[What to work on] All the data should be printed again exactly as written.
──────── Given information
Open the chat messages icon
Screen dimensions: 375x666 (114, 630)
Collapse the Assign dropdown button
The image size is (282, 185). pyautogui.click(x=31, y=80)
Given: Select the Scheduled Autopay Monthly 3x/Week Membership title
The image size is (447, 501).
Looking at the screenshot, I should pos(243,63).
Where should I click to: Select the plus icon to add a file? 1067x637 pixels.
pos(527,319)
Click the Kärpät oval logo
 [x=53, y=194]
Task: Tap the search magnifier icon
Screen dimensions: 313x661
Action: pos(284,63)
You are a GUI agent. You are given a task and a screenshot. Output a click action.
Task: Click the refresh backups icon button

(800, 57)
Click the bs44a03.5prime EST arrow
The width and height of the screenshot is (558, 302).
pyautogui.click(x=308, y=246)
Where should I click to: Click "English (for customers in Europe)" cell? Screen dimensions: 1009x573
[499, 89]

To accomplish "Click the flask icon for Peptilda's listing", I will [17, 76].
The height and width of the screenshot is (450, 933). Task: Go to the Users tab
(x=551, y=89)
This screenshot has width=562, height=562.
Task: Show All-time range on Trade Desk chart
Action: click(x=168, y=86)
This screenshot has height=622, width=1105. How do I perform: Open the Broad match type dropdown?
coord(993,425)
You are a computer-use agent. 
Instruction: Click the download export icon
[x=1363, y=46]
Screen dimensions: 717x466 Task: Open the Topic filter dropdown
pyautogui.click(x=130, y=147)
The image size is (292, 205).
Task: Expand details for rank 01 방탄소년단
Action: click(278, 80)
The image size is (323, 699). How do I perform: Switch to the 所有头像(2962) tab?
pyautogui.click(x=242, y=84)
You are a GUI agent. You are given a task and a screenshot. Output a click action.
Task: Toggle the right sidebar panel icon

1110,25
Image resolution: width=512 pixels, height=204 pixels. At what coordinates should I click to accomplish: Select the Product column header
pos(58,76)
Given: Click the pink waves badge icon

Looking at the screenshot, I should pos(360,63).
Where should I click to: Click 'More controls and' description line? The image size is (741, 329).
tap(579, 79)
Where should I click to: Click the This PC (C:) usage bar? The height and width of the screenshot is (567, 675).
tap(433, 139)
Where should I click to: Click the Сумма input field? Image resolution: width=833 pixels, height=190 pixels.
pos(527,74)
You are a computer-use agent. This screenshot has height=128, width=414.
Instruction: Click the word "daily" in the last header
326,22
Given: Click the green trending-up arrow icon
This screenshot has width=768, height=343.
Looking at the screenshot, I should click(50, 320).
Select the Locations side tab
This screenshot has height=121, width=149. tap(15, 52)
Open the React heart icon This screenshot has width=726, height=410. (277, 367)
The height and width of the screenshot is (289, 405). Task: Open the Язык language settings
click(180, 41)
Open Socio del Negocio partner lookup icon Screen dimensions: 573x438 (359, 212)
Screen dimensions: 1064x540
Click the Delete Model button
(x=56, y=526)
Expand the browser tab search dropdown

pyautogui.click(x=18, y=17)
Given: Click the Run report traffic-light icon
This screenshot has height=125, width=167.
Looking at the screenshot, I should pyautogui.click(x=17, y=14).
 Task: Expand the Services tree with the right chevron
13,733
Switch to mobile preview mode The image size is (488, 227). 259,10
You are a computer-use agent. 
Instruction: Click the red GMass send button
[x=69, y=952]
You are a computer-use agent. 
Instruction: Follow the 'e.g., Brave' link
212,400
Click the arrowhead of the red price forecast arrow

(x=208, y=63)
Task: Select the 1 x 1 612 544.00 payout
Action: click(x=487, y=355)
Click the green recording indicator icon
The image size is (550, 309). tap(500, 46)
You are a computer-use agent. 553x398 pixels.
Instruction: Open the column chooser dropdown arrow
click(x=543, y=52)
────────────────
[Exercise answer]
Open the chat messages icon
Screen dimensions: 375x666 (114, 630)
Collapse the Assign dropdown button
The image size is (282, 185). pyautogui.click(x=31, y=80)
Given: Select the Scheduled Autopay Monthly 3x/Week Membership title
The image size is (447, 501).
Looking at the screenshot, I should pos(243,63).
Where should I click to: Select the plus icon to add a file? 1067x637 pixels.
pos(527,319)
Click the Kärpät oval logo
 [x=53, y=194]
Task: Tap the search magnifier icon
Screen dimensions: 313x661
Action: pos(284,63)
You are a GUI agent. You are given a task and a screenshot. Output a click action.
Task: Click the refresh backups icon button

(800, 57)
Click the bs44a03.5prime EST arrow
The width and height of the screenshot is (558, 302).
pyautogui.click(x=308, y=246)
Where should I click to: Click "English (for customers in Europe)" cell? Screen dimensions: 1009x573
[499, 89]

To accomplish "Click the flask icon for Peptilda's listing", I will [17, 76].
The height and width of the screenshot is (450, 933). Task: Go to the Users tab
(x=551, y=89)
This screenshot has width=562, height=562.
Task: Show All-time range on Trade Desk chart
Action: click(x=168, y=86)
This screenshot has height=622, width=1105. How do I perform: Open the Broad match type dropdown?
coord(993,425)
You are a computer-use agent. 
Instruction: Click the download export icon
[x=1363, y=46]
Screen dimensions: 717x466 Task: Open the Topic filter dropdown
pyautogui.click(x=130, y=147)
The image size is (292, 205).
Task: Expand details for rank 01 방탄소년단
Action: click(278, 80)
The image size is (323, 699). How do I perform: Switch to the 所有头像(2962) tab?
pyautogui.click(x=242, y=84)
You are a GUI agent. You are given a task and a screenshot. Output a click action.
Task: Toggle the right sidebar panel icon

1110,25
Image resolution: width=512 pixels, height=204 pixels. At what coordinates should I click to accomplish: Select the Product column header
pos(58,76)
Given: Click the pink waves badge icon

Looking at the screenshot, I should pos(360,63).
Where should I click to: Click 'More controls and' description line? The image size is (741, 329).
tap(579, 79)
Where should I click to: Click the This PC (C:) usage bar? The height and width of the screenshot is (567, 675).
tap(433, 139)
Where should I click to: Click the Сумма input field? Image resolution: width=833 pixels, height=190 pixels.
pos(527,74)
You are a computer-use agent. This screenshot has height=128, width=414.
Instruction: Click the word "daily" in the last header
326,22
Given: Click the green trending-up arrow icon
This screenshot has width=768, height=343.
Looking at the screenshot, I should click(50, 320).
Select the Locations side tab
This screenshot has height=121, width=149. tap(15, 52)
Open the React heart icon This screenshot has width=726, height=410. (277, 367)
The height and width of the screenshot is (289, 405). Task: Open the Язык language settings
click(180, 41)
Open Socio del Negocio partner lookup icon Screen dimensions: 573x438 (359, 212)
Screen dimensions: 1064x540
Click the Delete Model button
(x=56, y=526)
Expand the browser tab search dropdown

pyautogui.click(x=18, y=17)
Given: Click the Run report traffic-light icon
This screenshot has height=125, width=167.
Looking at the screenshot, I should pyautogui.click(x=17, y=14).
 Task: Expand the Services tree with the right chevron
13,733
Switch to mobile preview mode The image size is (488, 227). 259,10
You are a computer-use agent. 
Instruction: Click the red GMass send button
[x=69, y=952]
You are a computer-use agent. 
Instruction: Follow the 'e.g., Brave' link
212,400
Click the arrowhead of the red price forecast arrow

(x=208, y=63)
Task: Select the 1 x 1 612 544.00 payout
Action: click(x=487, y=355)
Click the green recording indicator icon
The image size is (550, 309). tap(500, 46)
You are a computer-use agent. 553x398 pixels.
Instruction: Open the column chooser dropdown arrow
click(x=543, y=52)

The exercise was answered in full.